So why not enable streaming over wireless from PC to Sonos? The whole point of Sonos speakers for many of us is that they are wireless. We have WiFi in our homes for the same reason, so why not enable that?

While I am fairly happy with my Sonos speakers, I cannot recommend them to others for this reason. Yes, I can use Stream What You Hear, but why should I have to use a third-party solution (that is also far from trivial to set up)?

I can stream from Android to Sonos over the wifi connection, just asking to be able to do the same from a PC. I would have to spend more to get a Roam. Yes, there are numerous formats available, but most of us use only a small number of them, so even if it was only possible for the formats supported already that would be useful. 

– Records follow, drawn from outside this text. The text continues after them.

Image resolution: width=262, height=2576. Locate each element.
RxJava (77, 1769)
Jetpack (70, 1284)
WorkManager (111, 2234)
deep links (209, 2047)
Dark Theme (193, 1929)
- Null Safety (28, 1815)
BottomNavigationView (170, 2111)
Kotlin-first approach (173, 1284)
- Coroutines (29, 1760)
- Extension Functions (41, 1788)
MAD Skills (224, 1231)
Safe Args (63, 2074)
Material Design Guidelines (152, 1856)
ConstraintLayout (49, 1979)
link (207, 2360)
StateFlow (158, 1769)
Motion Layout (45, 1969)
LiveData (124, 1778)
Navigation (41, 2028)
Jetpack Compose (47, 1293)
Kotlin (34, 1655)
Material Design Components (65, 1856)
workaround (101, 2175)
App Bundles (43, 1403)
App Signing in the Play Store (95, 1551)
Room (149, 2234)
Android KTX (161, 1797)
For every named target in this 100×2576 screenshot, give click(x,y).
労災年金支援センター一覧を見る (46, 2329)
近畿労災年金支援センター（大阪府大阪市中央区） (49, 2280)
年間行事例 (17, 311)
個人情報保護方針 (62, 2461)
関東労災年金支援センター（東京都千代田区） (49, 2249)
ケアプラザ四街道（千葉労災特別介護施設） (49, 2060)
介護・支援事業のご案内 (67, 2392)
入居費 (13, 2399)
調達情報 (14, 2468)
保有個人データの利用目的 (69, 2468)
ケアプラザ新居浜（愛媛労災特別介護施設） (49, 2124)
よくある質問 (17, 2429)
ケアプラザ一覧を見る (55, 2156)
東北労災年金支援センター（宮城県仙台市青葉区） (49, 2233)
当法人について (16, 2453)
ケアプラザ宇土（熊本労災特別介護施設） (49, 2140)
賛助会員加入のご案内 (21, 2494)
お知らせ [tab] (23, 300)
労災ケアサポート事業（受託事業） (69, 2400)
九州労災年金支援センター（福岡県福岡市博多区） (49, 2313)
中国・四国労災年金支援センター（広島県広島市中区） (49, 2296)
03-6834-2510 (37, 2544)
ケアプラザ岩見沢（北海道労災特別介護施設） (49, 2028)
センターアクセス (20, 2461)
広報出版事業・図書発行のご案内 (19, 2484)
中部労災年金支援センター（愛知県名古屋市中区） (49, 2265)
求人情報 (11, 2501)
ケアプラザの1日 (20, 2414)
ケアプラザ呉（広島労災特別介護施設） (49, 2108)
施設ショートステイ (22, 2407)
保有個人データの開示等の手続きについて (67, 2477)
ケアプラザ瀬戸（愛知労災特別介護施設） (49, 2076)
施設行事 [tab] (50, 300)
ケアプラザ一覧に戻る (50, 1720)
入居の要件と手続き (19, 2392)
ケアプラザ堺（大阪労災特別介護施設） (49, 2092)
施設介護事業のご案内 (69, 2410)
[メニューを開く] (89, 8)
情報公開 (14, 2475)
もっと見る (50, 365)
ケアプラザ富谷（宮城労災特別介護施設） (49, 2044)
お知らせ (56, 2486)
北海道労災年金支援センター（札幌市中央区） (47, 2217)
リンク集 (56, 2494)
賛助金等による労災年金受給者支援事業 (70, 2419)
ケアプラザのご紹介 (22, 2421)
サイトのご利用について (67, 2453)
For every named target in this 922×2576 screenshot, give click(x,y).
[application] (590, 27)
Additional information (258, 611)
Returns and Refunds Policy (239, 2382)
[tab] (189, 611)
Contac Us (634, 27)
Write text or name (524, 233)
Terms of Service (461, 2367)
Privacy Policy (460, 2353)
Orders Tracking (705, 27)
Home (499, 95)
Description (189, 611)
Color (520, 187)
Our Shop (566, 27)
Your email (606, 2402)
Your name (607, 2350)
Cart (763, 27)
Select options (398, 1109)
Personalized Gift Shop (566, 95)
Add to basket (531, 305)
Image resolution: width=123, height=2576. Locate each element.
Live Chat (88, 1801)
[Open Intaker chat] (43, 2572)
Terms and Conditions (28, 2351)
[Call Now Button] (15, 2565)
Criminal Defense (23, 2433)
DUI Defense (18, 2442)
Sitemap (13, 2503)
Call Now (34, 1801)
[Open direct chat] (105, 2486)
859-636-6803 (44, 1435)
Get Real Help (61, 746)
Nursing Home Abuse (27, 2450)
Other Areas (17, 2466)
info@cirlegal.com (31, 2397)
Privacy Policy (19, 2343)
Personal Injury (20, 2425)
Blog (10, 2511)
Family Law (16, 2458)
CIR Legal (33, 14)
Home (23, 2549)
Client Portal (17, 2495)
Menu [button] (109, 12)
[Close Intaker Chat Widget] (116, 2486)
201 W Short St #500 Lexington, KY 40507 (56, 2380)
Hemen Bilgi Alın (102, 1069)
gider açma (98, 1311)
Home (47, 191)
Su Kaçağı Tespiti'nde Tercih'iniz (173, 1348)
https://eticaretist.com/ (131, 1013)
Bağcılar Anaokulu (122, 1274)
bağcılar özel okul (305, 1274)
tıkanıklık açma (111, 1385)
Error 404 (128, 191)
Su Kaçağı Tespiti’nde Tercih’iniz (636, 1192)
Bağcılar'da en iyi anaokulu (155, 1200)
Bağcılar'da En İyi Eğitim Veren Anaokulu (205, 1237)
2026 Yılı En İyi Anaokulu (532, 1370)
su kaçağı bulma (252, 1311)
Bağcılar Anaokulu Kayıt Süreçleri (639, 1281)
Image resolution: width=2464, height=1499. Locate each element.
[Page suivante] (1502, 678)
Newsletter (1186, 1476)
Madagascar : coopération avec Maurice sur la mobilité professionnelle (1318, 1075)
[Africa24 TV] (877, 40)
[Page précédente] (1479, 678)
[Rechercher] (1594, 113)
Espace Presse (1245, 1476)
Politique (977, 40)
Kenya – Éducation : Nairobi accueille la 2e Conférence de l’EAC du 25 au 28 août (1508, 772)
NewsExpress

Thanks for the content here James. 

This article appears to be as good a place as any to say this appears to be the end of my interest and investment into the Sonos ecosystem. I love my One / One SL combo and was excited by the idea of expanding it and having Sonos products in every room of the house. Open the wallet, no problem. Just show me the product that has a setting where you can use it as a regular speaker. Without knowing it was an issue I thought a pair of fives would do the trick. Or maybe I would play their ‘game’ and pony up for an amp or port or some little bypass switch built specifically for the ‘pros’ that would have the pricing to match tucked somewhere in a corner of the website. Surely this would exist! Sigh. 

Sonos started in 2002, that’s 20 years to regard this as a product gap worthy of attention. Clearly it’s not. DJs, PC gamers, content creators, Sonos is not for us. That’s pretty sad.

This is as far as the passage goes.